The Doors briefly considered recruiting a new vocalist (Iggy Pop was reportedly among the contenders) but, as Densmore says, they eventually recorded Other Voices as a trio in the months immediately following Morrison’s death. The group did, however, further broaden their palette by bringing in several additional studio musicians – most notably bassist Jerry Scheff and rhythm guitarist Marc Benno, both of whom had already made significant contributions to the LA Woman sessions.

With such a skilled team in place, it’s no surprise that most of the sonics remained top notch. Tightrope Ride, Down On The Farm and Other Voices’ hypnotic opening cut, In The Eye Of The Sun, settled into imperious blues-rock grooves akin to the best of LA Woman, while the band stretched out admirably on more complex workouts such as the Latin-tinged Ships W/ Sails and the jazzy Hang On To Your Life, which featured some neat trading of licks between Krieger and Manzarek.

Inevitably, vocal duties proved more challenging, but, in the main, Krieger and Manzarek did a commendable job. Manzarek more than held his own on the tougher rockers such as I’m Horny, I’m Stoned and the fierce, garagey Tightrope Ride, while Krieger’s wry, Dylan-ish burr was well-suited to the Rolling Stones-esque stomper Variety Is The Spice Of Life. The duo even came up trumps when they pooled their resources and added harmonies to Down On The Farm.

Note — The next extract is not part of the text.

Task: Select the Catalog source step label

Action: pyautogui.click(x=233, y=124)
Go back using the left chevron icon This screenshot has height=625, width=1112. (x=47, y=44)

Even allowing for Morrison’s absence, Other Voices fared respectably on the charts when it was first released by Elektra on 18 October 1971. Its lead single, Tightrope Ride, picked up widespread airplay which propelled the album up the Billboard 200, where it reached its peak position of No.31. The Doors also supported the record with a well-received US tour which touched down in prestigious venues such as New York’s Carnegie Hall and LA’s Hollywood Palladium. Not bad for an album made by a band forced to regroup after a major tragedy had shaken their world to its core.

“We didn’t really grieve”

It’s nigh-on impossible not to wonder what The Doors’ seventh album might have sounded like had Jim Morrison made it back from Paris. Yet, even without his iconic presence and poetic magic, Other Voices deserves to be heard with fresh ears. Its material may not hit the heights of the best Doors songs, but the album still stands on its own two feet and, with hindsight, it’s hard not to disagree with Classic Rock’s 2016 retrospective, which declared, “You’ve got to give them credit – it was an enormously ballsy move just making the record in the first place.”

“Other Voices wasn’t bad and it was certainly hard to give up the musical synchronicity we had developed over six years,” John Densmore wrote in Riders On The Storm.

“Looking back on that time now, Robby says we should have let there be a space, a mourning period before we continued, and I guess he’s right. But we were so fired up to go on before Jim checked out that we didn’t really acknowledge his death and grieve.”